Design and construction
- Architecture firm: Warren and Mahoney
- Engineer: Holmes Wood Poole & Johnstone Engineers
- Main contractor: C.S. Luney LTD

= Westpac Canterbury Centre =

The Westpac Canterbury Centre (also known as the Westpac Building, Westpac Trust Building, and Canterbury Centre) was a landmark tower on the corner of High Street and Cashel Street in the center of Christchurch, New Zealand. In the early 2010s, it was considered the 9th tallest building in Christchurch, standing at 55 metres tall with 13-storeys and a basement level.

Designed by Warren and Mahoney in 1981, the building had a distinct look, with rounded concrete columns on each corner and a pointed triangular roof. From above, it was shaped like an elongated hexagon. In Christchurch architecture, it was an early example of the move away from brutalism towards structural expressionism, with the outer aesthetic exposing much of the concrete frame.

The building was constructed by C.S. Luney LTD for NZ$6.4 million in 1983 for Canterbury Savings Bank, which later became Trust Bank. In 1996, Westpac acquired the bank and phased out the brand. It served as the head office of Westpac in the South Island until the building was finally closed. The lower floors, including the connected podium structure next to it, served as retail space.

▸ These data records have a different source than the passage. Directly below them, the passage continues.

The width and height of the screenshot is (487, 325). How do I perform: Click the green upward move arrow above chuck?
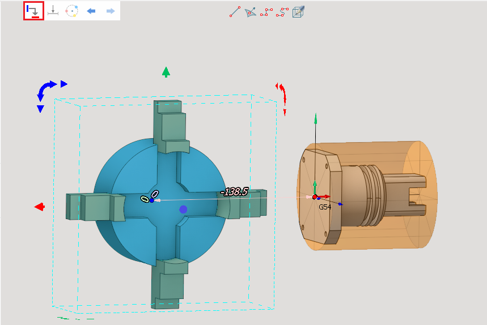coord(166,72)
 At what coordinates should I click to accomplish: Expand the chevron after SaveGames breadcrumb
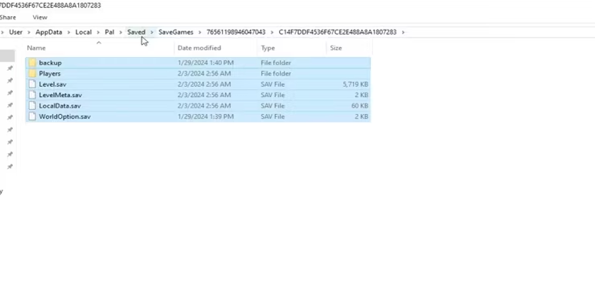[200, 32]
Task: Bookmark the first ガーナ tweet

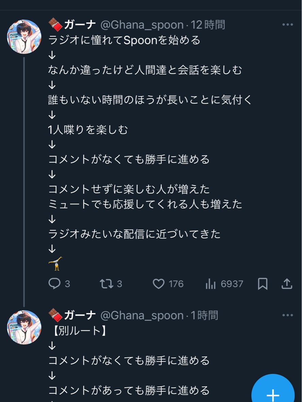Action: [x=263, y=283]
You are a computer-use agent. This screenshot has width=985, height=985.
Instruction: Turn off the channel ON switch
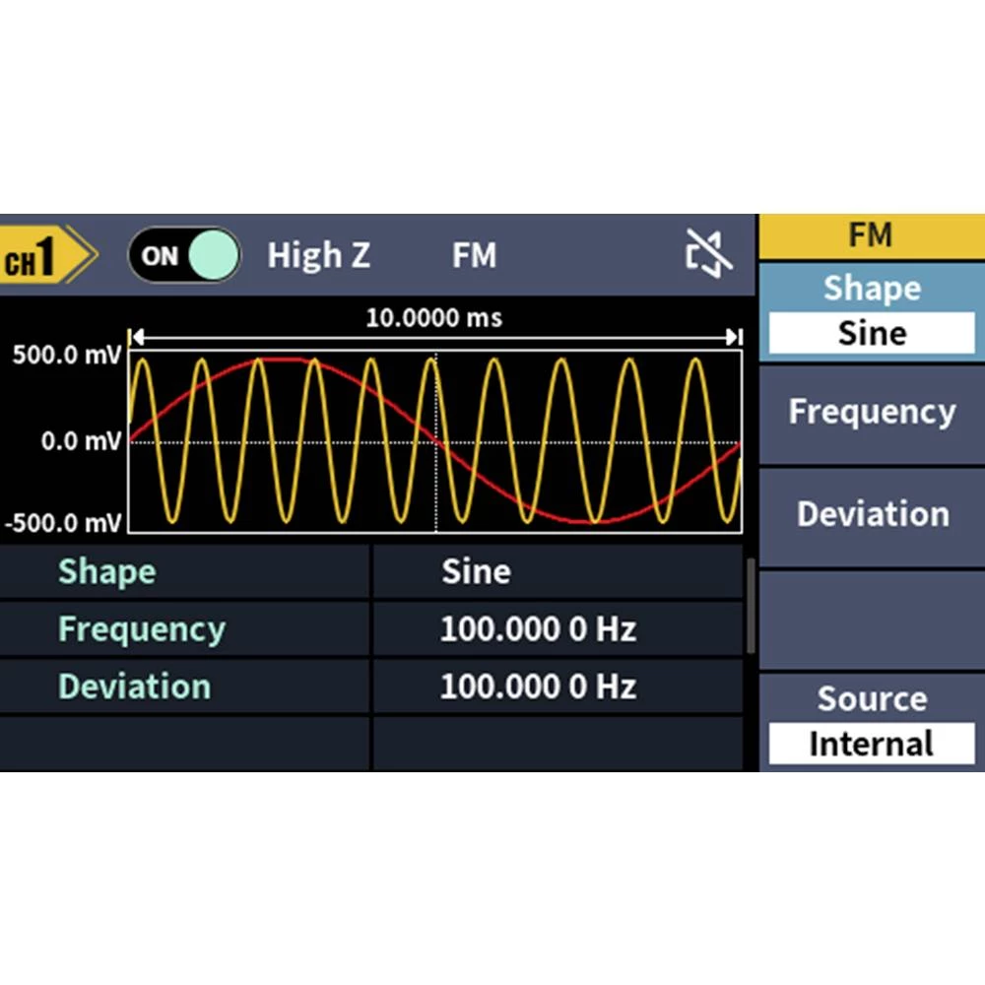(184, 256)
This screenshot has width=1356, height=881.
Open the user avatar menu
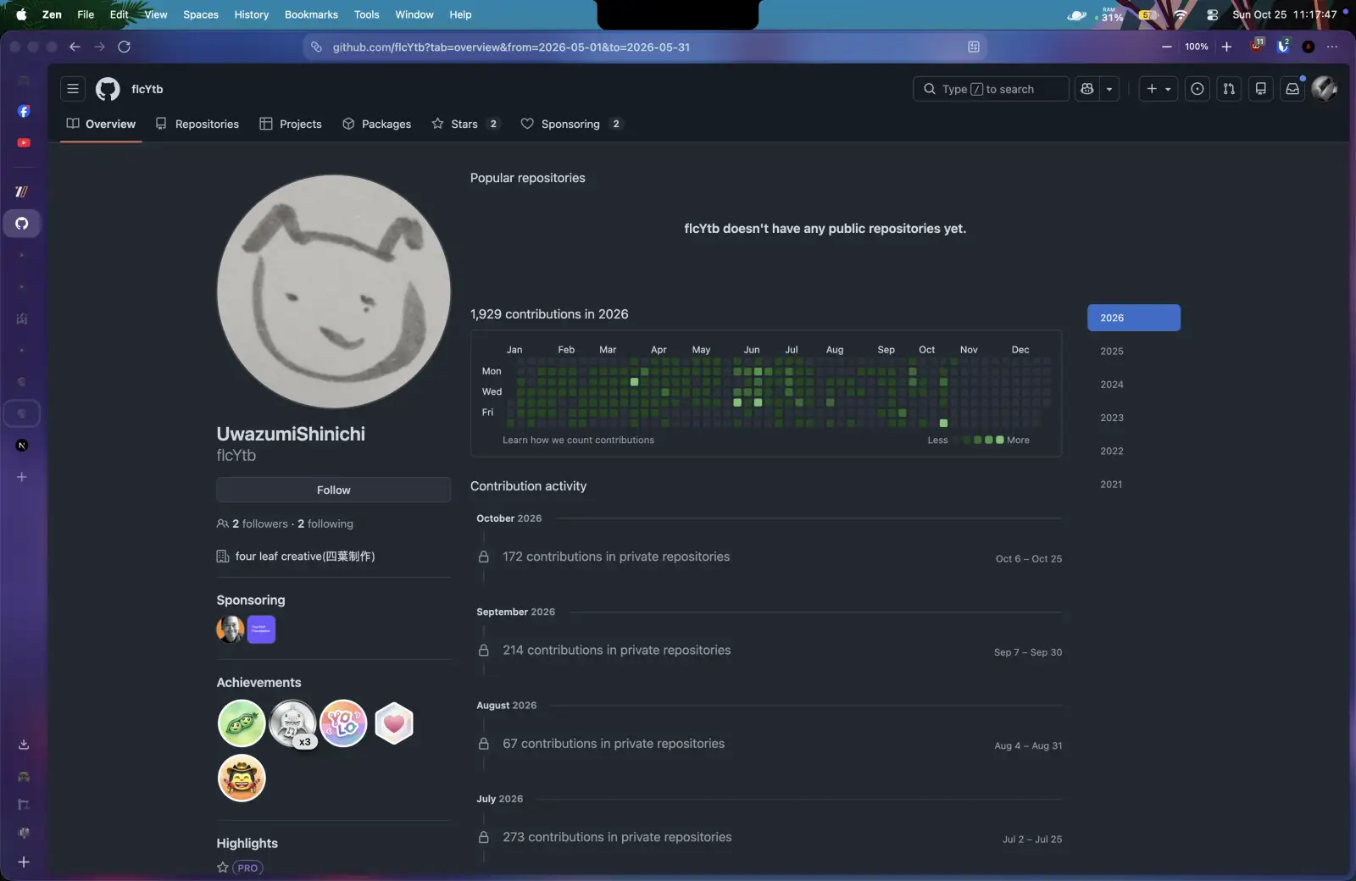point(1324,89)
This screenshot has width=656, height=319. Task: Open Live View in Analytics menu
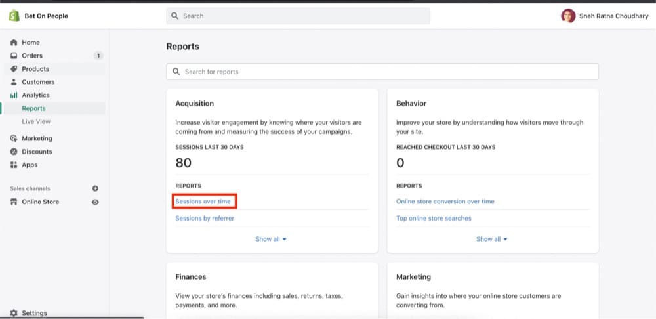(36, 121)
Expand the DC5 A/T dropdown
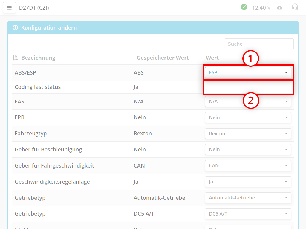Screen dimensions: 306x229 click(248, 214)

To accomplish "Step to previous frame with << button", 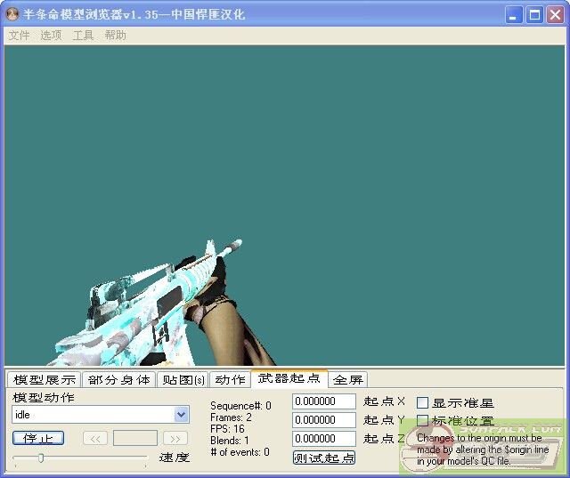I will (95, 438).
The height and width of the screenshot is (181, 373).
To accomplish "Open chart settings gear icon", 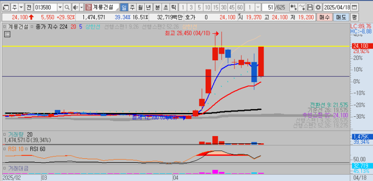I will pos(318,7).
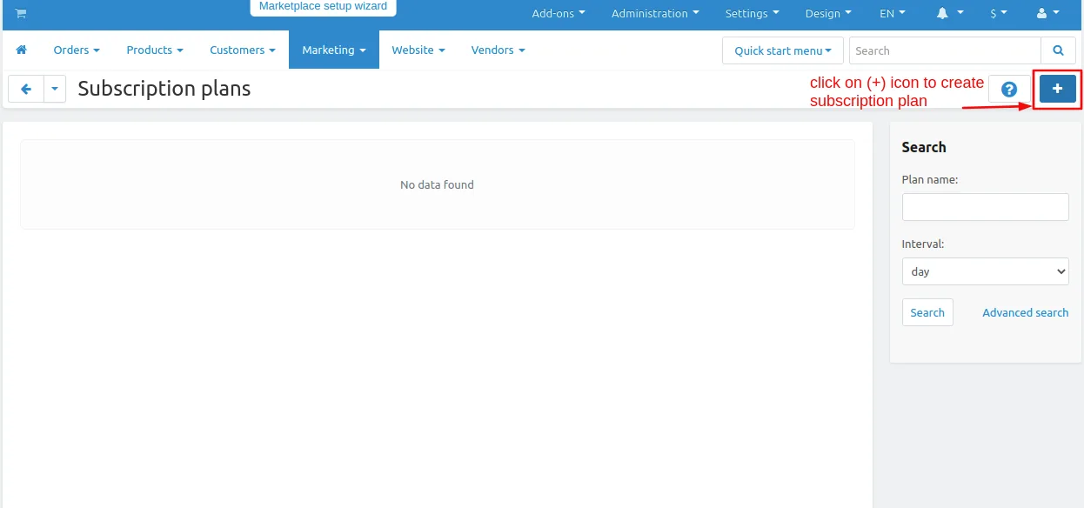This screenshot has height=508, width=1084.
Task: Click the back arrow button
Action: point(26,89)
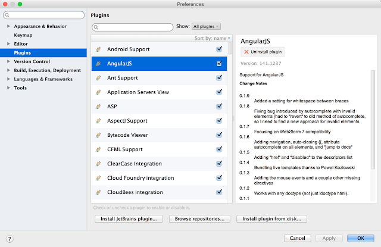381x247 pixels.
Task: Open the Version Control settings category
Action: tap(32, 61)
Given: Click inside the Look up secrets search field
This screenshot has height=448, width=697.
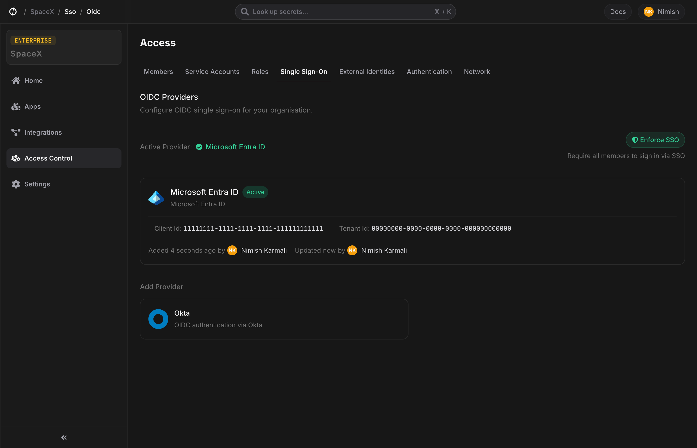Looking at the screenshot, I should click(335, 12).
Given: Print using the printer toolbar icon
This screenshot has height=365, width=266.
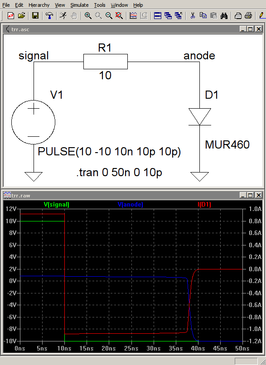Looking at the screenshot, I should pos(248,16).
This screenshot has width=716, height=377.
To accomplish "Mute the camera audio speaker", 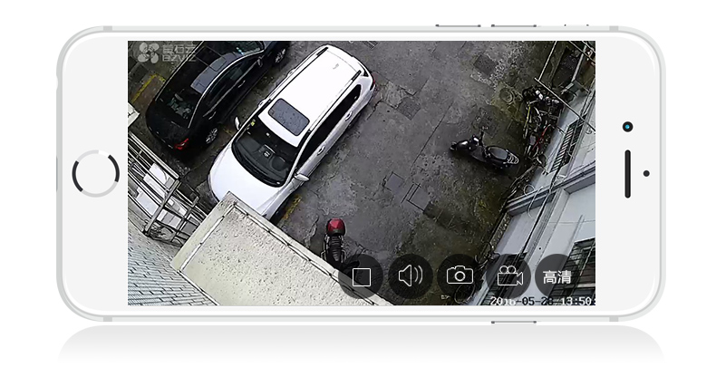I will point(410,276).
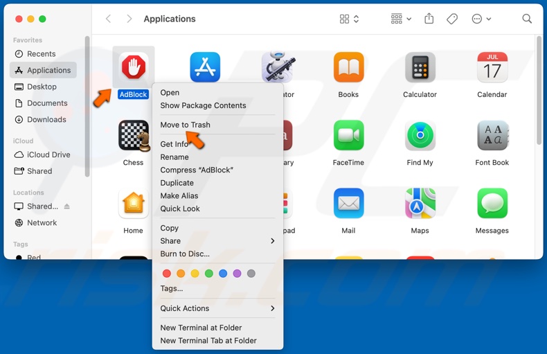
Task: Select the Find My app icon
Action: 420,136
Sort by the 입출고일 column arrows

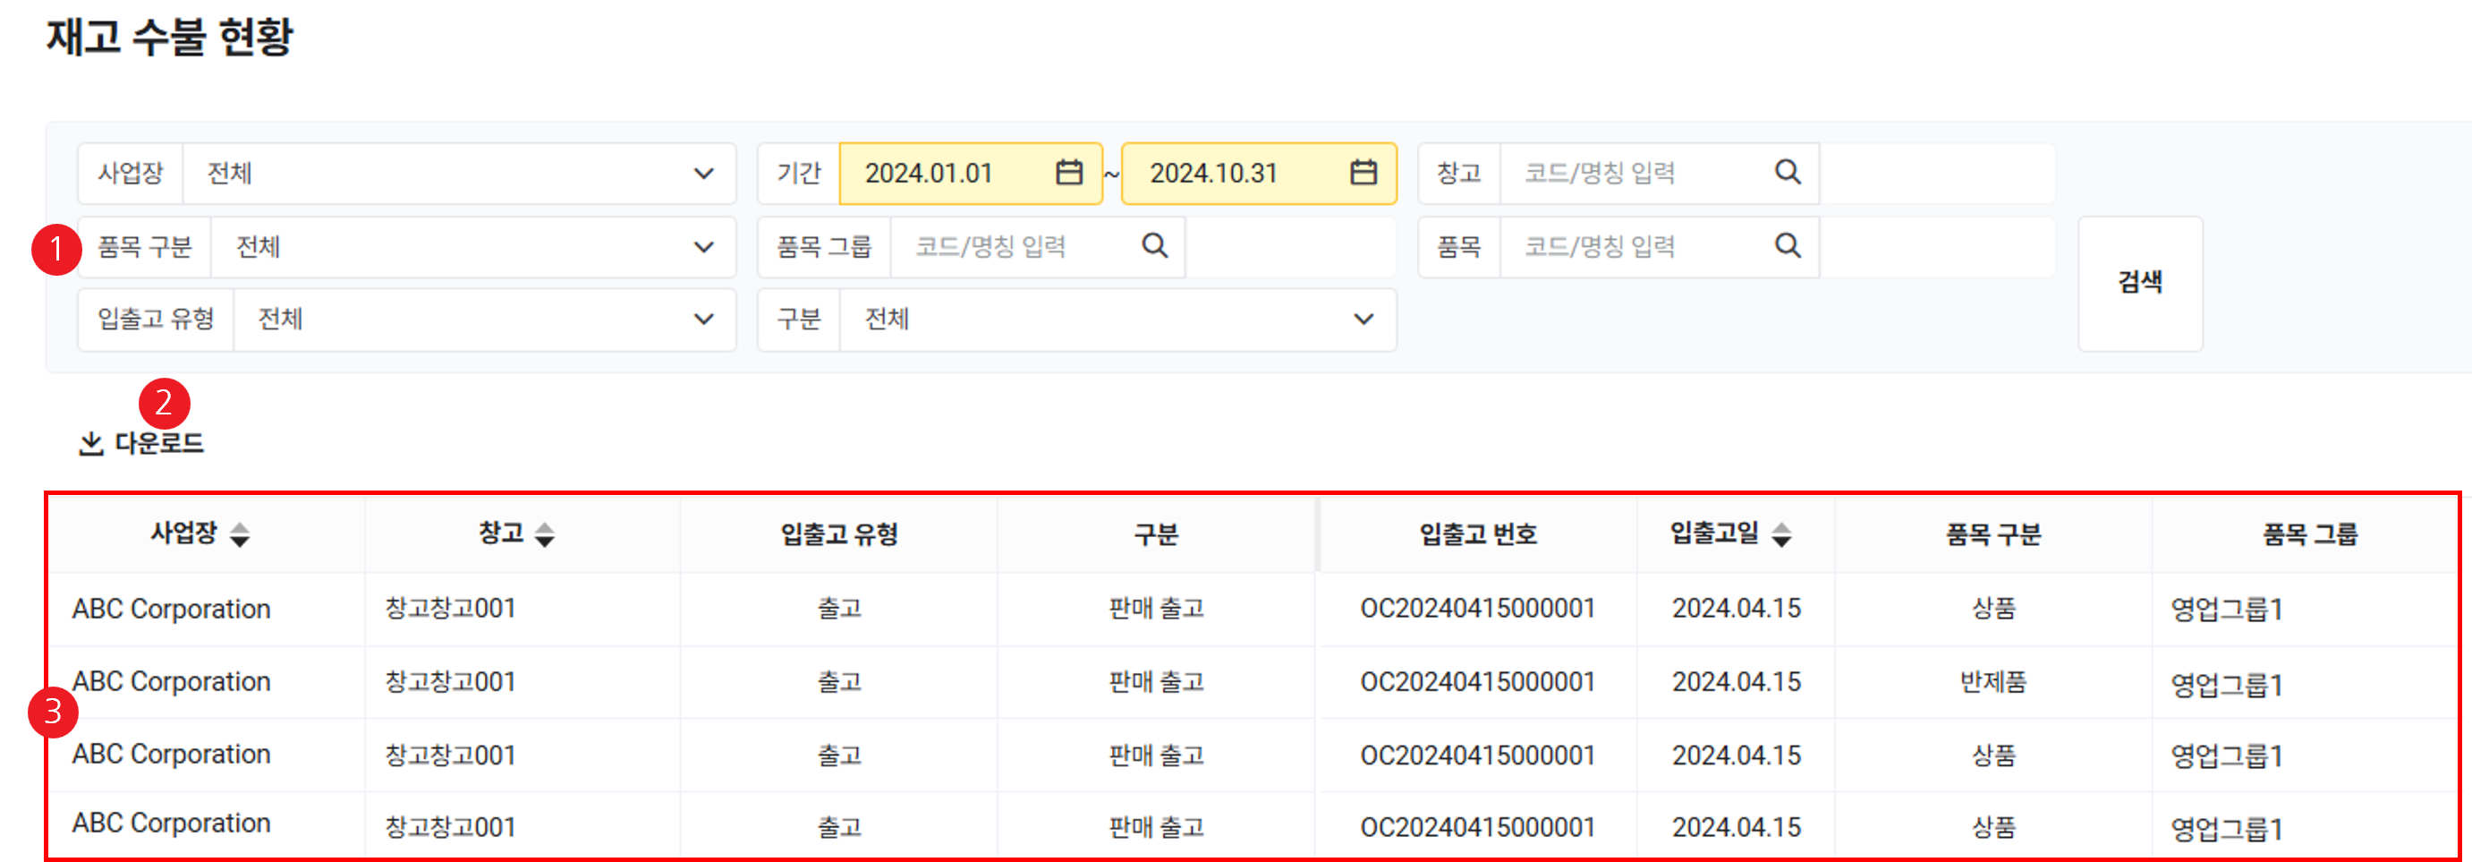click(1781, 535)
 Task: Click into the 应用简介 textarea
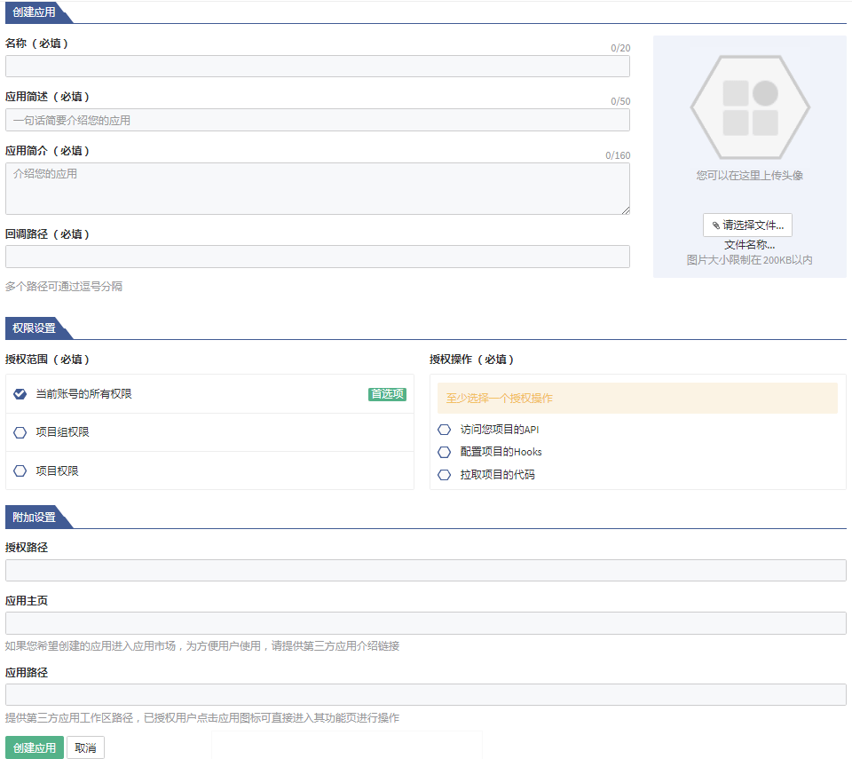(x=317, y=188)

In 2010, the tower was cordoned-off and emptied following damage in the 2010 Canterbury earthquake, which included visible spalling to the outer columns, posing a risk to pedestrians. It was deemed salvageable and structural repairs started within months. However, the building suffered further damage in the 2011 Christchurch earthquake, with inelastic deformation occurring in the shear walls cited as a major factor. Due to complicated repairs and the relative age of the building, it was demolished in 2012.

== History ==

=== Construction and original tenants ===
The Westpac Canterbury Centre was constructed in 1983 for the Trust Bank (then named Canterbury Savings Bank) at 166 Cashel Street. It was designed in 1981 by architectural firm Warren and Mahoney and Holmes Wood Poole & Johnstone Engineers, and built by C.S. Luney LTD for NZ$6.4 million.

The building originally had a ground floor shopping arcade, which was replaced by a Westpac branch in its later usage. In addition to the main tower, there was an inter-connected 3-storey podium building which was used for retail.

The name of the building changed after Westpac acquired Trust Bank in 1996, and phased out the brand.

In the 90s, it had two flag poles on the top of the roof, although the flags were gone by the 2000s.

=== Modern usage ===
In 2001, the interior of the building was refurbished. Westpac used the tower as its head office in the South Island until its eventual demolition. A Westpac branch was also operated on the ground floor until it closed due to earthquake damage in 2010.

In 2011, the building was owned by property investor Miles Middleton, who owned three other high-rise buildings in the Christchurch city area.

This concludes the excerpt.